Cross-pollination occurs between educators and researchers at workshop

Tyler Jones
August 12, 2019

UNIVERSITY PARK, Pa. -- The recent Authentic Plant Pollinator Landscape Research for Educators Workshop at Penn State attracted 13 kindergarten through 12th grade educators from across Pennsylvania and beyond (one educator is currently teaching in the Spangdahlem region in Germany), and it allowed educators to work closely with members of Penn State’s College of Education's Center for Science and the Schools and Center for Pollinator Research.      

The week-long workshop was packed with information and activities related to pollinator biology, ecology and conservation. The participating educators conducted habitat assessments, evaluated the attractiveness of different flowering plants to pollinating insects, captured insects in the field and examined their pollen loads under microscopes, and worked with honeybee hives.

Teachers engaged in enthusiastic discussions of how these experiences and techniques could be used to teach a range of concepts from the elementary to high school level, including courses in biology, chemistry and physics. “These concepts are so useful to help guide understanding about our natural world,” one of the participating educators said.

at pollinator wokshop

Participants in the Authentic Plant Pollinator Landscape Research for Educators Workshop observing pollinator visitation to plants.

IMAGE: Penn State

The workshop provided an opportunity not only for educators to learn from researchers, but for researchers to learn from educators. Workshop participants helped critique and refine pollinator-themed lesson plans developed by the researchers.

“We are creating a set of resources for educators on the Center for Pollinator Research website, and it is very important for us to learn from the educators about the concepts and strategies that will be most effective in their classrooms,” said Christina Grozinger, distinguished professor of entomology and director of the Center for Pollinator Research.

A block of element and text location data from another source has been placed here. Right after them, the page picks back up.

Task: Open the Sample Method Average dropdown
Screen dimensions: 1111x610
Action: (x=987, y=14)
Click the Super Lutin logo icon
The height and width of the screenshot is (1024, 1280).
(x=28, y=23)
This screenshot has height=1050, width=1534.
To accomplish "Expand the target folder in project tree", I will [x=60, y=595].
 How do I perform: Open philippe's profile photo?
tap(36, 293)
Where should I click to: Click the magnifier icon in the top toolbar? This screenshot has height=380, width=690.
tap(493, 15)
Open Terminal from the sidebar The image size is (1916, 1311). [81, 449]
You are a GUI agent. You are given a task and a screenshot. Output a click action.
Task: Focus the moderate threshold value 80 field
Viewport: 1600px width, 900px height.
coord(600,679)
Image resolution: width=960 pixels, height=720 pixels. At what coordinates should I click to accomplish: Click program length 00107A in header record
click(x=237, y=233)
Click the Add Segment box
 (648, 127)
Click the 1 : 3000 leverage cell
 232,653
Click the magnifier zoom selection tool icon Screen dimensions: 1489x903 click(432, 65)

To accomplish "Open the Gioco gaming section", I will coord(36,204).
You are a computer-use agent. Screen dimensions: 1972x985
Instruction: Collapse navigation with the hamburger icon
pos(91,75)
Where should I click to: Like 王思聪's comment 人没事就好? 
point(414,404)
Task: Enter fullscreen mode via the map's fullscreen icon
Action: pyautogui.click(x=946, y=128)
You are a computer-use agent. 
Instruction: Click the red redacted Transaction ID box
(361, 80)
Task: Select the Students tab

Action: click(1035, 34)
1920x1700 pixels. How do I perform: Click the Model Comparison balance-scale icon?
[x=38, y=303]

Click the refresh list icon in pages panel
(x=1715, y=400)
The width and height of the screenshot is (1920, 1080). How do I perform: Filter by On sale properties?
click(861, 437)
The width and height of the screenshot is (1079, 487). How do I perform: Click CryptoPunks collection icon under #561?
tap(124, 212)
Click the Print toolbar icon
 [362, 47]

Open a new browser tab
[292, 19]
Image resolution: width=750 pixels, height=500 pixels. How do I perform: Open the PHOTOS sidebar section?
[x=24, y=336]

The educators also learned from previous workshop participants. Danielle Rosensteel, who participated in the 2017 workshop and is currently an educator for the State College Area School District, discussed how she integrated pollinators into her ninth- through 12th-grade curriculum.

She was able to weave plants, pollinators and their interactions into her science classes to not only help students learn diverse biological concepts, but also to introduce them to the rigors of independent scientific research.

at pollinator wokshop

Workshop participants using microscopes to determine pollen collected from pollinators and accompanying plant.

IMAGE: Penn State

At the end of the week-long workshop, educators shared their ideas about using concepts from plant-pollinator research in their own curricula through the use of a Modeling Authentic STEM Research Model – often called MASTER -- a multi-level systems-based framework used by the Center for Science and the Schools to conceptualize classroom research projects.

“The MASTER Model supports teachers who want to design projects with multiple investigations that seek to answer a central research question while addressing numerous education standards,” said Kathy Hill, director of the Center for Science and the Schools. “The teachers will use these curricular plans to implement the plant-pollinator research projects with their students.”

Thus, the cross-pollination that started at the workshop will continue through the upcoming academic year, as K-12 students learn to study the fascinating world of pollinators.

Funding for this workshop was provided by a grant from the U.S. Department of Agriculture’s National Institute of Food and Agriculture to the Penn State Center for Science and the Schools and Center for Pollinator Research.